Ian Grey

Personal information
- Full name: Ian Neville Grey
- Born: 6 April 1931 Auckland, New Zealand
- Died: 9 July 2009 (aged 78) Blairgowrie, Victoria, Australia

Playing information
- Position: Fullback, Second-row, Loose forward
Club
| Years | Team | Pld | T | G | FG | P |
| 1948 | Richmond | 3 |  |  |  |  |
| 1948–56 | Point Chevalier |  |  |  |  |  |
| 1957–58 | Northern Districts |  |  |  |  |  |
|  | Total | 3 | 0 | 0 | 0 | 0 |
Representative
| Years | Team | Pld | T | G | FG | P |
| 1951–58 | Auckland |  |  |  |  |  |
| 1954 | North Island |  |  |  |  |  |
| 1954–56 | New Zealand | 3 | 2 | 0 | 0 | 6 |

Coaching information
Club
| Years | Team | Gms | W | D | L | W% |
| 1958 | Northern Districts |  |  |  |  |  |
| 1967–68 | Ponsonby |  |  |  |  |  |
|  | Total | 0 | 0 | 0 | 0 |  |
Representative
| Years | Team | Gms | W | D | L | W% |
| 1967–68 | Auckland |  |  |  |  |  |
- Source:
- Father: Eric Grey

= Ian Grey (rugby league) =

New Zealand international rugby league footballer, coach and administrator

Ian Neville Grey (6 April 1931 – 7 July 2009) was a New Zealand rugby league footballer who represented New Zealand in the 1954 World Cup.

==Early life==
Born in Auckland in 1931, Grey was the son of New Zealand rugby league representative Eric Grey and was a noted tennis player in his youth.

==Playing career==
Grey played in the Auckland Rugby League competition as a loose forward, first playing three games for Richmond in 1948 before moving to Point Chevalier between 1948 and 1956. He then captained Northern Districts in 1957 and was captain-coach in 1958. Northern Districts was a combination of North Shore and Northcote.

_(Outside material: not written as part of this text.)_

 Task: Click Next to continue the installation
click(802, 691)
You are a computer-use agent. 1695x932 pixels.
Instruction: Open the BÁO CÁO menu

Grey represented Auckland from 1951 to 1958 and the North Island in 1954. He first played for the New Zealand national rugby league team at the 1954 World Cup, playing in one test at fullback. He also played two test matches on the 1955-1956 tour of Great Britain and France.

==Coaching career==
Grey coached Ponsonby to runners-up in the 1967 Auckland Rugby League championship before winning the competition in 1968. He also coached Auckland between 1967 and 1968.

==Later years==
Grey later moved to Australia and served as the Victorian Rugby League Chairman between 1988 and 1993. He died in Blairgowrie, Victoria, on 7 July 2009 after a short battle with cancer.